Enquanto grandes grupos internacionais avaliam a possibilidade de investir em etanol, comprando ou construindo usinas, o grupo Votorantim marca posição numa área menos concorrida no Brasil, mas fundamental para a expansão do setor, a pesquisa científica de ponta, voltada ao aprimoramento de novas variedades de plantas. O avanço ocorreu por meio da Votorantim Novos Negócios (VNN), braço do grupo criado para prospectar oportunidades. Fernando Reinach, diretor-executivo da VNN, explicou à Exame porque é estratégico para o grupo Votorantim - e para o Brasil - investir em novas tecnologias voltadas à produção agrícola.

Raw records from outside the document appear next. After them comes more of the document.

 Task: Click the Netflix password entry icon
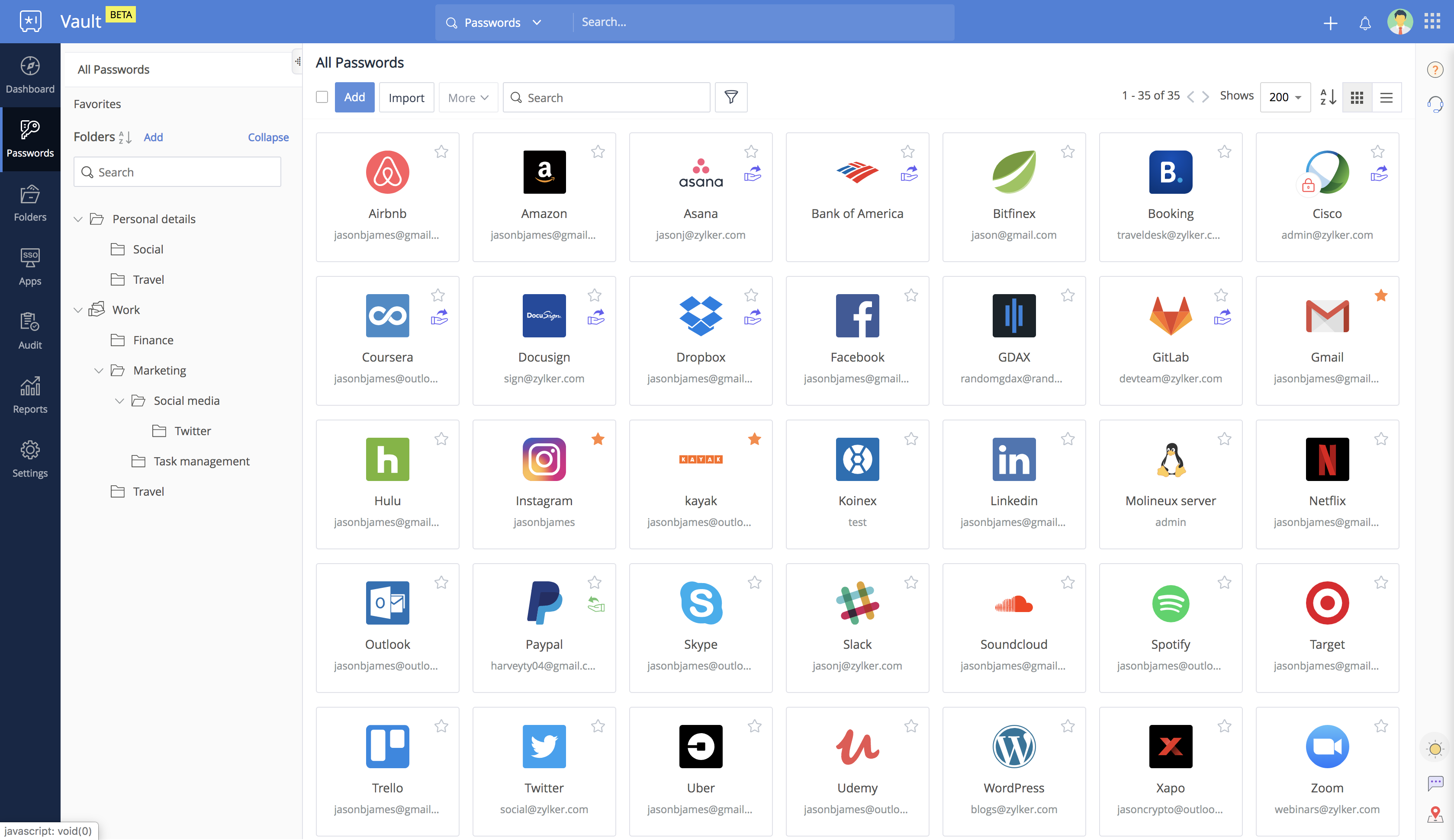(x=1327, y=458)
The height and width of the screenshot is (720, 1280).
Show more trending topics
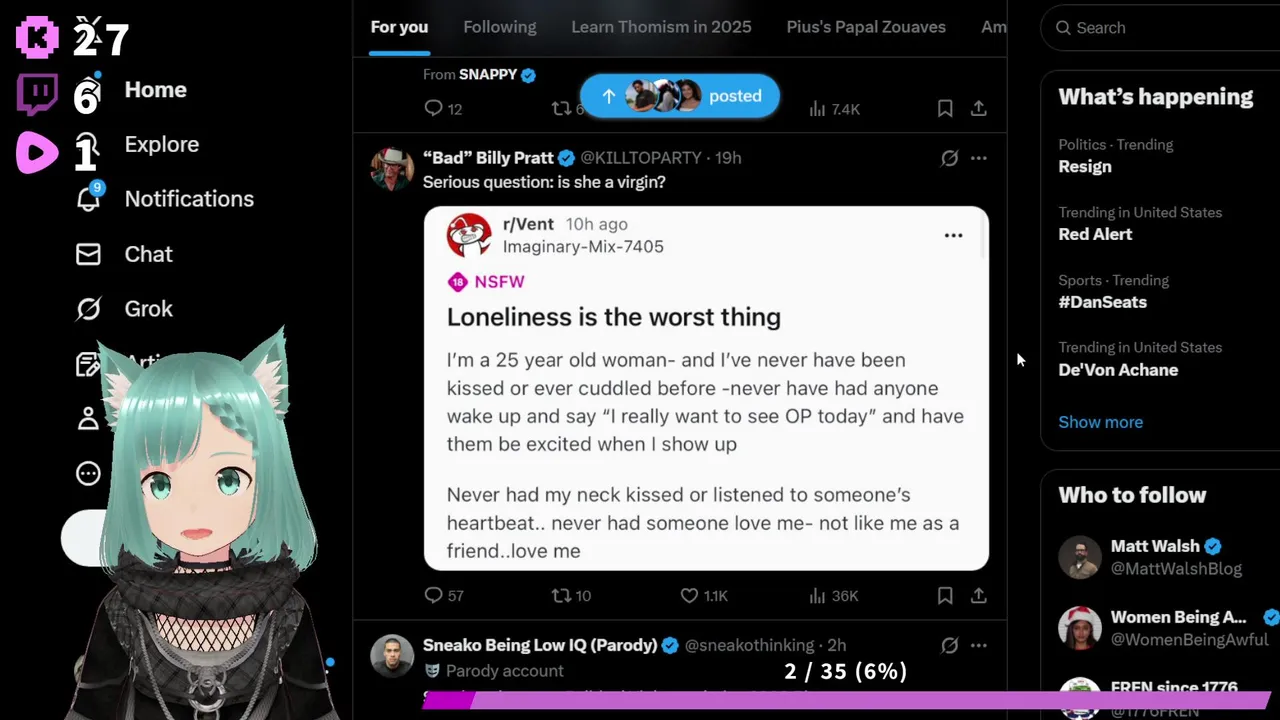pyautogui.click(x=1100, y=422)
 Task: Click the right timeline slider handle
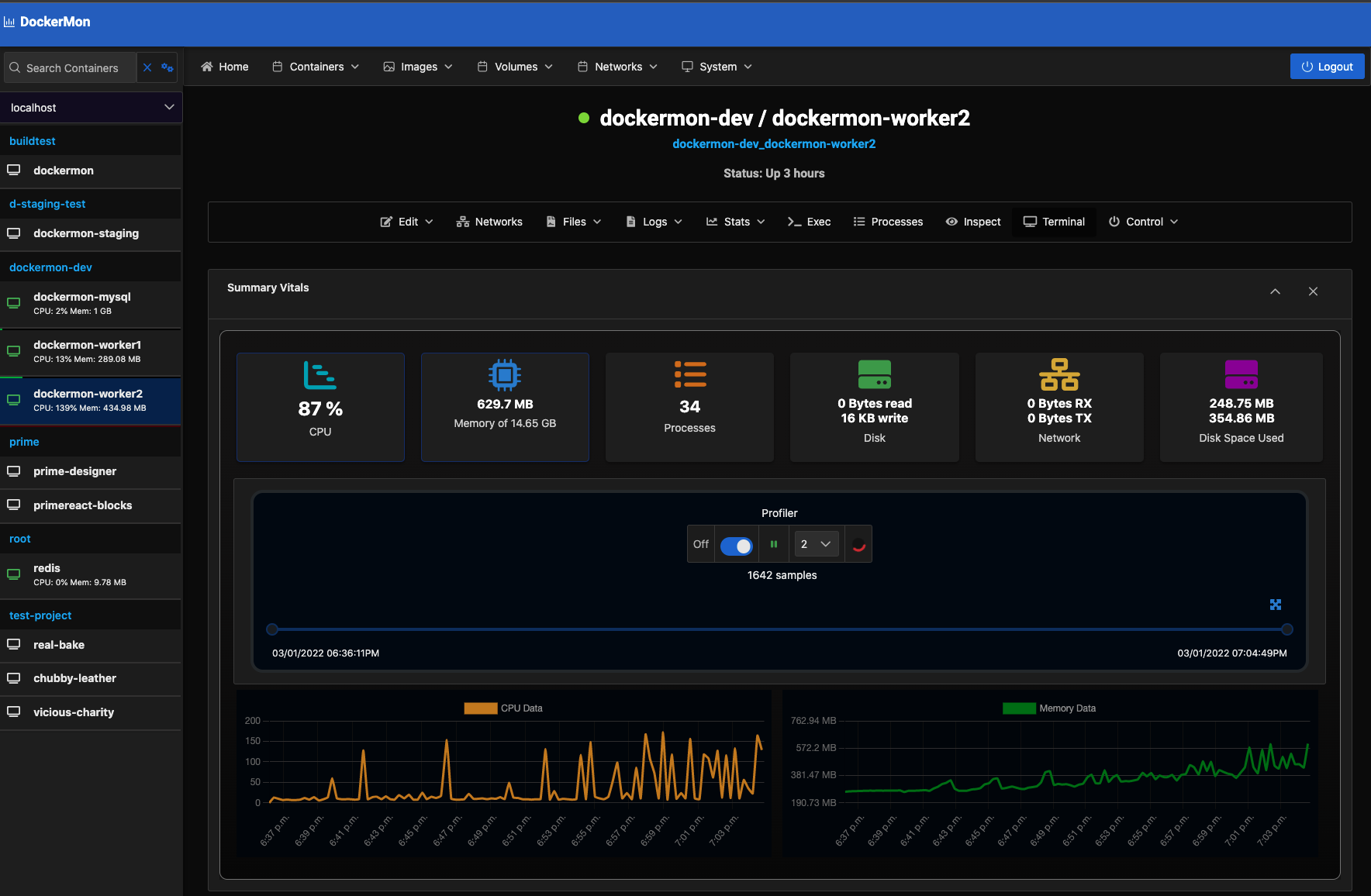point(1287,629)
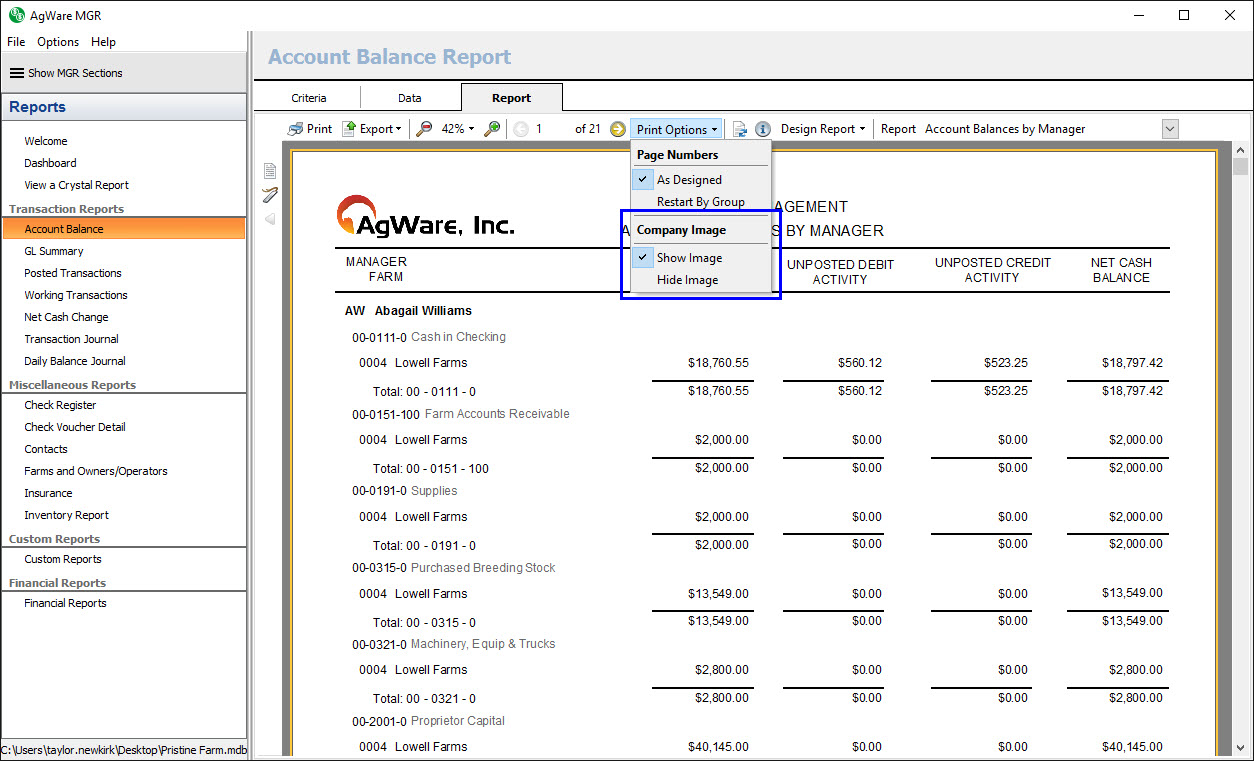Select Restart By Group page numbering

pos(700,202)
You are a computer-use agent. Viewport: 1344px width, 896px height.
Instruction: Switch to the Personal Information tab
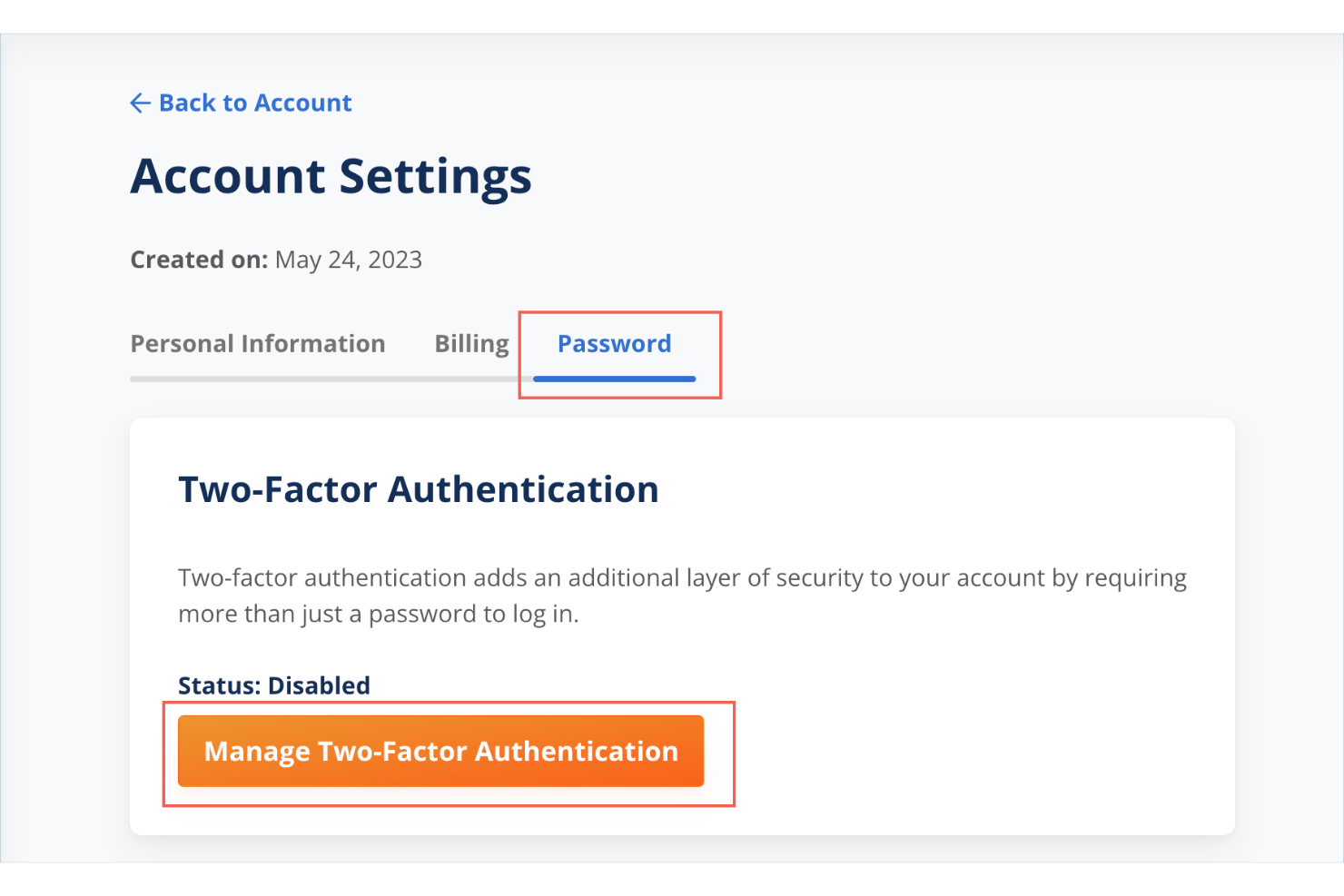click(258, 344)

Revista EXAME - Por que o grupo Votorantim decidiu entrar no setor de açúcar e de álcool investindo em pesquisa?
Fernando Reinach - A Votorantim Novos Negócios prospecta oportunidades em áreas onde o grupo ainda não atua, mas nas quais o Brasil tem grande potencial. É o caso do agronegócio, em geral, e da cana-de-açúcar, em especial. A cana é a matéria-prima do etanol brasileiro. Hoje a produção se concentra no Centro-Sul do país, principalmente no estado de São Paulo. A crescente demanda para o plantio nessa região está encarecendo o preço da terra e elevando os custos para a construção de novas usinas. No médio prazo, isso vai elevar também o preço do produto final. O Brasil precisa de novas espécies para garantir a expansão da cana, a custos competitivos. Se quiser garantir o surgimento de novos pólos no Centro-Oeste, Norte e Nordeste, precisará de espécies adaptadas a áreas mais áridas, que hoje não são apropriadas para o cultivo da cana. Para expandir a produção no Centro-Sul, onde a quantidade de terra é cada vez menor, será necessário ter variedades mais produtivas e resistentes a doenças, que possam, na mesma área plantada, oferecer mais litros de álcool. Acreditamos que a pesquisa científica é o caminho para o Brasil expandir a produção.